Nigerians have taken to the streets to protest police brutality after social media users spread accounts of an unarmed youth being shot and killed by a police officer with the Special Anti-Robbery Squad (SARS). The protests quickly grew, from their epicenter in Lagos, into a nationwide plea to end government corruption and widespread human rights abuses.
Violent police responses have only worsened the situation: At least 69 people have died across the country since protests began in October.
Calls to #EndSARS on Twitter and other social media streams are emboldening more and more citizens to demand government action. As Ayo Sogunro, a prominent Nigerian author and human rights lawyer put it, “People want some kind of systemic reform that would not just address police brutality in the present, but would also ensure that it is possible in the future.”
Police brutality is not new, and SARS has been involved in countless other examples of human rights violations — but in the past, no one was held accountable for such incidents. Today, thanks to technology and social media, the problem cannot be ignored any longer. President Muhammadu Buhari has responded with promises to dissolve the special forces, and the world will be watching to see if he follows through.
Unfortunately, the violence on the streets of Nigeria only represents one example of human rights violations taking place across Africa, from mass displacements to abductions to terrorist attacks.
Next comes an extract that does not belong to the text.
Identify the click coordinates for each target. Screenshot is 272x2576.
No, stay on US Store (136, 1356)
At the same time, government failures to address these atrocities — along with systemic corruption in many countries at the local and national levels — impact millions of Africans.
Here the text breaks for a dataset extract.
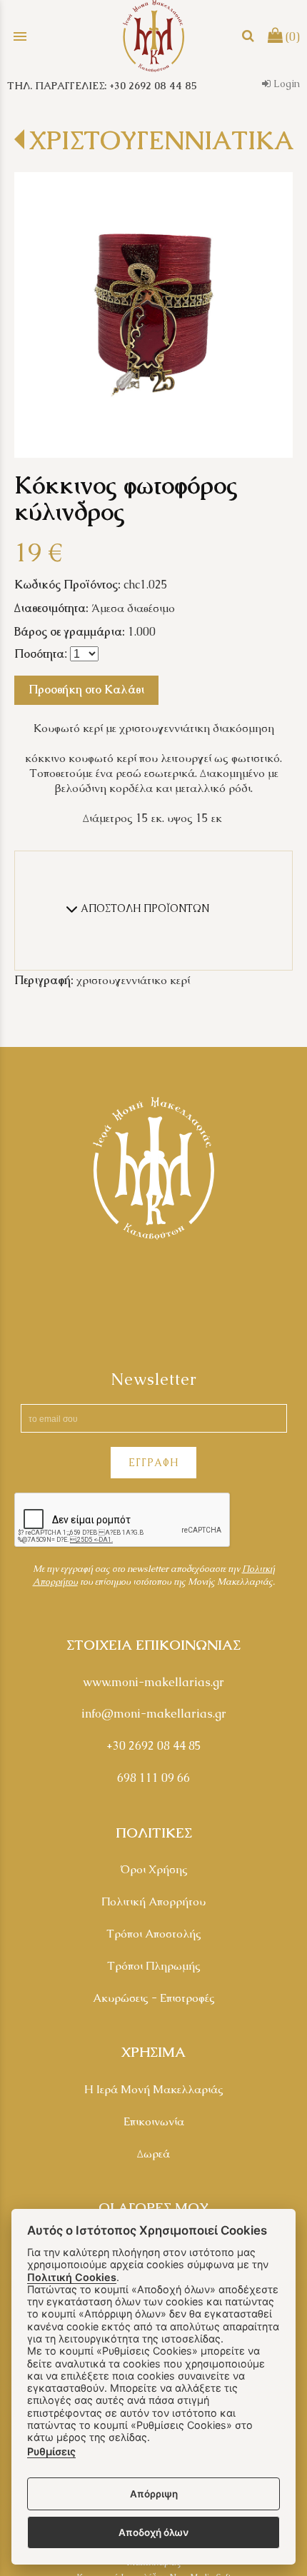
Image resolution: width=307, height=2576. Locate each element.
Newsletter (154, 1379)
These practices must come to an immediate halt, first and foremost because they are horribly wrong.
What’s more, on top of the devastating impact that violence and corruption have on lives, on families, and on communities, they also jeopardize our opportunities to harness our natural resources to their full potential. In a free-market society, international energy companies will choose to operate elsewhere if corruption and human rights violations make a country too expensive and too risky for operations.
That will result in missed opportunities that African countries cannot afford to lose. Opportunities to strategically harness our petroleum resources to grow our economies and bring about a better, safer quality of life for Africans. Opportunities to minimize energy poverty. And opportunities to lay a strong foundation for a successful energy transition.
To build a better future for Africans, we cannot be lackadaisical about addressing corruption, violence, and unacceptable treatment of men, women, and children. In addition to being wrong on every front, the devastation these activities cause today also rob Africans of a better future.